Task 1:
Do these statements agree with the commentary on the Bank of England rate rise? For each, answer yes or no and quote the words from the commentary that settle it.
(a) The Bank of England raised interest rates by 0.75%.
(b) Best buy easy access accounts paid 2.5% interest last year.
(c) More than 1,600 mortgage deals were withdrawn after the mini budget.
Task 2:
Answer these questions from the commentary on the Bank of England rate rise:
(a) What is Sarah Pennells's title?
(b) How many people are on a variable rate mortgage?
(c) In which month was the mini budget?
Task 3: Repeat the commentary on the Bank of England rate rise word for word, from "Commenting on the" to "on in full.".

Rate rise could see 3% savings interest

Published  03 November 2022
   2 min read

Commenting on the Bank of England’s decision to increase interest rates by 0.75%, Sarah Pennells, Consumer Finance Specialist at Royal London says:

"Today’s interest rate rise was widely predicted, and while that doesn’t lessen its impact for borrowers, there should be some good news for savers. Interest rates on savings have been rising since the Bank of England started increasing the base rate. Whereas the best buy easy access accounts paid 0.7% interest last year, they now pay around 2.5% and today’s rise would see best buy accounts paying more than 3%, if the increase is passed on in full.

"Whilst this is positive news for savers, borrowers will be concerned by the increase in interest rates. Mortgage borrowers in particular have had a worrying few weeks and today’s rise will mean higher payments for the 2.2 million people on a variable rate mortgage. A homeowner with a £200,000 25-year repayment tracker mortgage could see their monthly payments rise from approximately £1,083 to £1,169 – paying an extra £86 a month, or more than £1,000 a year.

"For anyone on a fixed rate, today’s rise is likely to have been overshadowed by the response of mortgage lenders to the mini budget in September, when more than 1,600 deals were withdrawn. However, borrowers whose fixed rate deal is due to run out will be bracing themselves for higher mortgage payments."

Raw records:
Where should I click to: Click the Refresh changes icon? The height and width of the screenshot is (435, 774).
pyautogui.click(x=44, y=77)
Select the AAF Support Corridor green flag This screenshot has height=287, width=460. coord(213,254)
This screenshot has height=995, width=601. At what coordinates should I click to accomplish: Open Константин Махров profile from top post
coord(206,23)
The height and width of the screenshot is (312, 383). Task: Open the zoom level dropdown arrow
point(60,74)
--
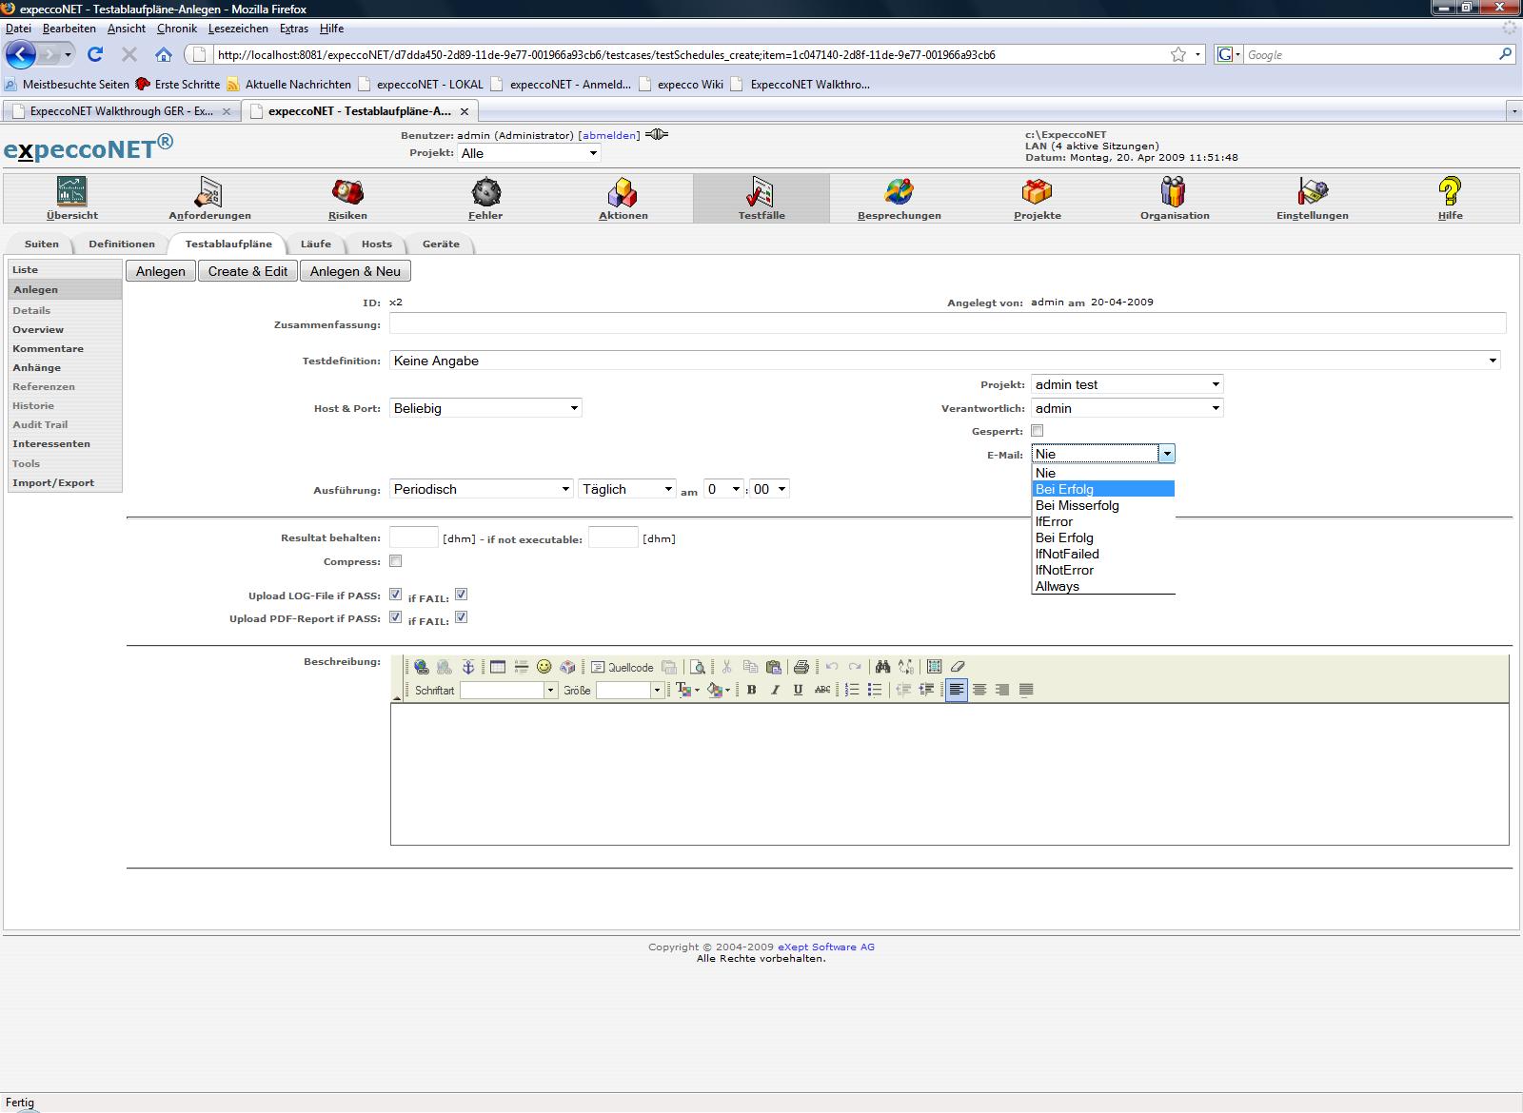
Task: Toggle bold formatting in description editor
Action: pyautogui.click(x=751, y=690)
* * *
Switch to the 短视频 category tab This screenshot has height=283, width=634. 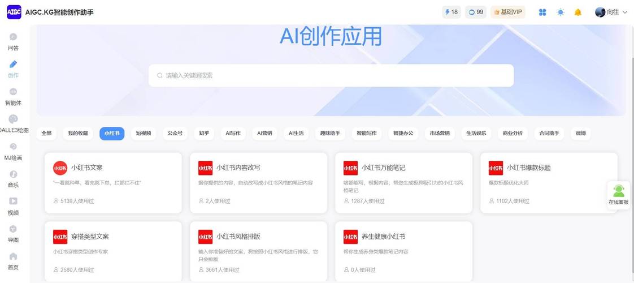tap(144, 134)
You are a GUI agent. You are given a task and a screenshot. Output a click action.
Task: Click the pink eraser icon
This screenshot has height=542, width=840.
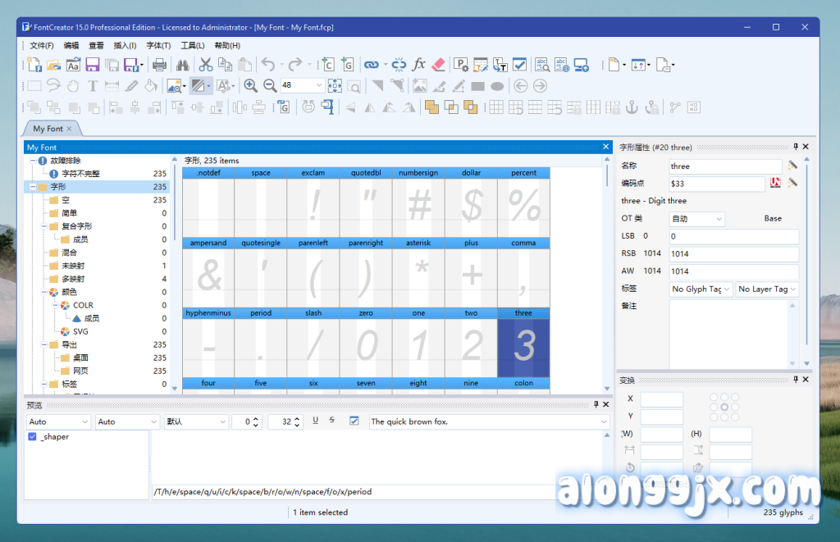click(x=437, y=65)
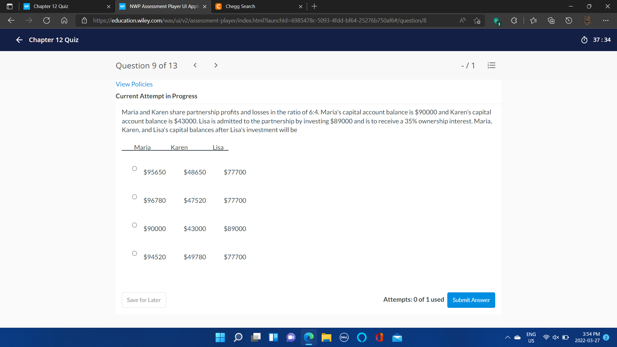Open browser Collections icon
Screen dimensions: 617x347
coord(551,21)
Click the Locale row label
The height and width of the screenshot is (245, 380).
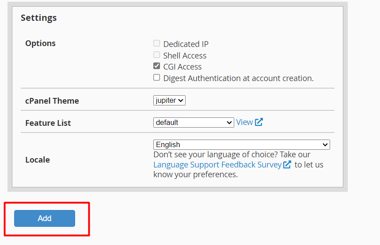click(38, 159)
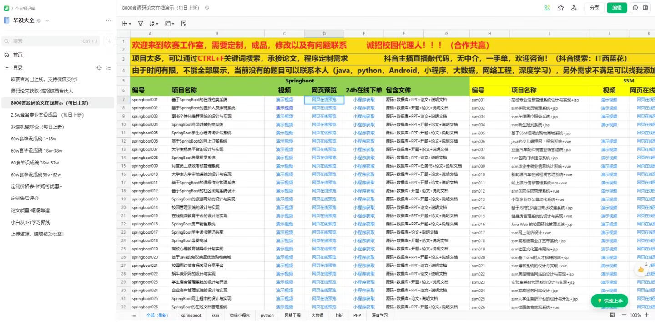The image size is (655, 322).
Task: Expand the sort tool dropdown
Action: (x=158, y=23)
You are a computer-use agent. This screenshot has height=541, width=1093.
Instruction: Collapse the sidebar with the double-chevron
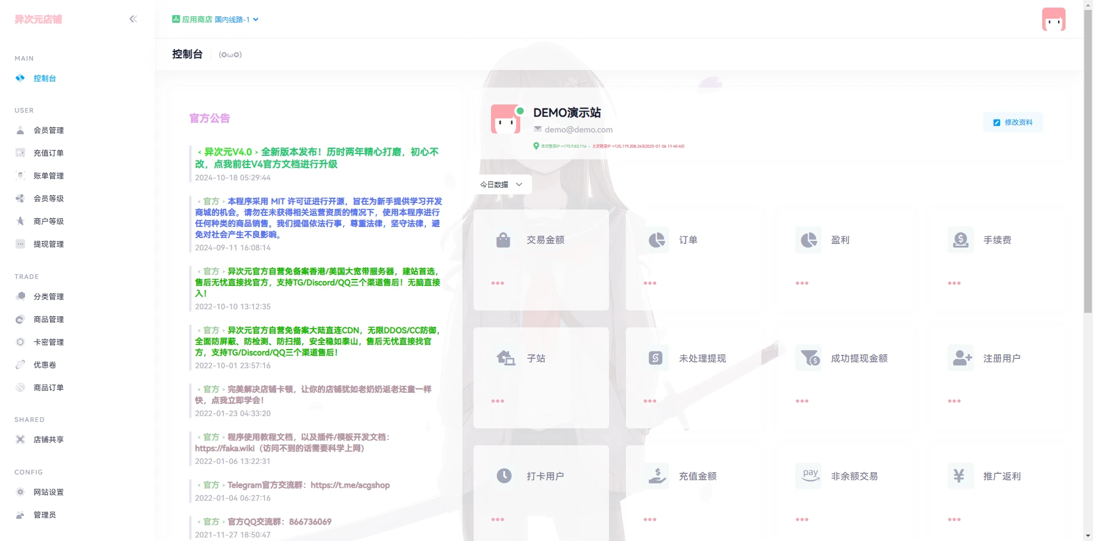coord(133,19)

Exercise response 1:
(a) Yes: "the Bank of England’s decision to increase interest rates by 0.75%"
(b) No: "Whereas the best buy easy access accounts paid 0.7% interest last year"
(c) Yes: "when more than 1,600 deals were withdrawn"

Exercise response 2:
(a) Consumer Finance Specialist at Royal London
(b) 2.2 million
(c) September

Exercise response 3:
Commenting on the Bank of England’s decision to increase interest rates by 0.75%, Sarah Pennells, Consumer Finance Specialist at Royal London says:

"Today’s interest rate rise was widely predicted, and while that doesn’t lessen its impact for borrowers, there should be some good news for savers. Interest rates on savings have been rising since the Bank of England started increasing the base rate. Whereas the best buy easy access accounts paid 0.7% interest last year, they now pay around 2.5% and today’s rise would see best buy accounts paying more than 3%, if the increase is passed on in full.